According to the World Health Organisation (WHO), Multiple Sclerosis deaths in Malawi reached 9 or 0.01% in 2020 adding that the disease affects one in every 3,000 people in the world.
According to mayoclinic.org, multiple sclerosis is a potentially disabling disease of the brain and spinal cord (central nervous system). multiple sclerosis, the immune system attacks the protective sheath (myelin) that covers nerve fibers and causes communication problems between your brain and the rest of your body.
Eventually, the disease can cause permanent damage or deterioration of the nerves.
Its signs and symptoms vary widely and depend on the amount of nerve damage and which nerves are affected in which some people with severe MS may lose the ability to walk independently or at all, while others may experience long periods of remission without any new symptoms.
“There’s no cure for multiple sclerosis,” says Mayo Clinic. “However, treatments can help speed recovery from attacks, modify the course of the disease and manage symptoms.
“Multiple sclerosis signs and symptoms may differ greatly from person to person and over the course of the disease depending on the location of affected nerve fibers.”

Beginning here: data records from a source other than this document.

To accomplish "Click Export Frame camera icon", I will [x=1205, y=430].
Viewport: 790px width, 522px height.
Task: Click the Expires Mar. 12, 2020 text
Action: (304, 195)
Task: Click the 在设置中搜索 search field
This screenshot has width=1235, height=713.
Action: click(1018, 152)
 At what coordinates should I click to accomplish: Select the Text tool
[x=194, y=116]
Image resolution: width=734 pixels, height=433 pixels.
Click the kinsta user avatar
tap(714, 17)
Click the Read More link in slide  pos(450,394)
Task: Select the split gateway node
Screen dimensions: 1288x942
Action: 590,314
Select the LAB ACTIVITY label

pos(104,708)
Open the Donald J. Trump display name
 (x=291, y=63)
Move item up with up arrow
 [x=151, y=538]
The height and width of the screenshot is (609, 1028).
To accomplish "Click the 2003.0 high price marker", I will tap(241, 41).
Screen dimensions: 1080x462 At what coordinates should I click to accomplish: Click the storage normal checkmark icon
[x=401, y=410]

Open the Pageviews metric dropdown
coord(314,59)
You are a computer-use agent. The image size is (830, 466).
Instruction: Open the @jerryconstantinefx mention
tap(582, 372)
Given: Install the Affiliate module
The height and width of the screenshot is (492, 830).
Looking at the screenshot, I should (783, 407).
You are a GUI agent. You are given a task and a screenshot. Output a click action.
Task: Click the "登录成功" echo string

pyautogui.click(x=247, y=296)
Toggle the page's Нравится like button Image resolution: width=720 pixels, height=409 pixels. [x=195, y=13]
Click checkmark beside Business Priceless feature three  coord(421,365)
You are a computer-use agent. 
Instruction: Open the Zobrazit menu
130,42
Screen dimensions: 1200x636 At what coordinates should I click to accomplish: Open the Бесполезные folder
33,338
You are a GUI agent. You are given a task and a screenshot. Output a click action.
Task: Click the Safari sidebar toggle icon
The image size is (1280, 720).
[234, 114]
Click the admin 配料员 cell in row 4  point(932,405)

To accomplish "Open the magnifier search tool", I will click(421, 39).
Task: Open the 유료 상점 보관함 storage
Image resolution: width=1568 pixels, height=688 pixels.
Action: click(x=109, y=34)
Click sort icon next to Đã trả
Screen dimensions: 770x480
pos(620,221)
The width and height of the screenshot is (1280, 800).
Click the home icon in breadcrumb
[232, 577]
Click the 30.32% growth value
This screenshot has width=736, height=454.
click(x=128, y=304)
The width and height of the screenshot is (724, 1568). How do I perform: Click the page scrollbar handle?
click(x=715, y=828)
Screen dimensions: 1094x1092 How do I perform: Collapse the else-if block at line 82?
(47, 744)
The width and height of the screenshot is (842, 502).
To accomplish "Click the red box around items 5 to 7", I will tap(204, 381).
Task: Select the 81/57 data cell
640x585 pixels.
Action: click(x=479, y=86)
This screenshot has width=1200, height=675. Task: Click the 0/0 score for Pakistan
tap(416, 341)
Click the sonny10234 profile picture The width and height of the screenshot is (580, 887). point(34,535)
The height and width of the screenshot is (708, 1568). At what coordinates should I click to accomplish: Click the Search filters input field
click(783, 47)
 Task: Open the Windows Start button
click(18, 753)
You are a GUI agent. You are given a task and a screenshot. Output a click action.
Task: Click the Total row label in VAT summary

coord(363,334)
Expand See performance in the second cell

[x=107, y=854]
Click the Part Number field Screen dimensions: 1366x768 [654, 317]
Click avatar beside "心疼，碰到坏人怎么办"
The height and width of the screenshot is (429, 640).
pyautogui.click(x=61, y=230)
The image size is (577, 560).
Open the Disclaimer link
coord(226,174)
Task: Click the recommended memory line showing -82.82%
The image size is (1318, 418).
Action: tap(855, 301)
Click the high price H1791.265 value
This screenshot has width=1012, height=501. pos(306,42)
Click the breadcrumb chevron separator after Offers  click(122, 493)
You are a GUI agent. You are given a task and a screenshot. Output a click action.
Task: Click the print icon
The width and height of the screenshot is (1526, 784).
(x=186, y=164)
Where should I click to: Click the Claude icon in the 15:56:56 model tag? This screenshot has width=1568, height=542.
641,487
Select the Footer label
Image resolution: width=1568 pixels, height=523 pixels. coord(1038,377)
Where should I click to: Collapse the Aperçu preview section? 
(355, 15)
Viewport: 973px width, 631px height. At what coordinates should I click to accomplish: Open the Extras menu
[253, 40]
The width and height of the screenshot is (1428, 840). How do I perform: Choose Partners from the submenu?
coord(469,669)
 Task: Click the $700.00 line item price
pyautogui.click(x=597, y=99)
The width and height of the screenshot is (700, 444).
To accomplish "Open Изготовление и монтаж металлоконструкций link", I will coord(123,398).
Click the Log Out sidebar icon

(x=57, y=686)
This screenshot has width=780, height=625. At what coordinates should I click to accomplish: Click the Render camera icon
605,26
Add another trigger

Symptoms often affect movement, such as:
* Numbness or weakness in one or more limbs that typically occurs on one side of your body at a time, or your legs and trunk;
* Electric-shock sensations that occur with certain neck movements, especially bending the neck forward (Lhermitte sign);
* Tremor, lack of coordination or unsteady gait;
* Slurred speech; fatigue; dizziness;
* Tingling or pain in parts of one’s body;
* Problems with sexual, bowel and bladder function
Vision problems are also common, including:
* Partial or complete loss of vision, usually in one eye at a time, often with pain during eye movement;
* Prolonged double vision;
* Blurry vision;
“The symptoms, severity and duration can vary from person to person. Some people may be symptom free for most of their lives, while others can have severe, chronic symptoms that never go away,” says Mayo Clinic.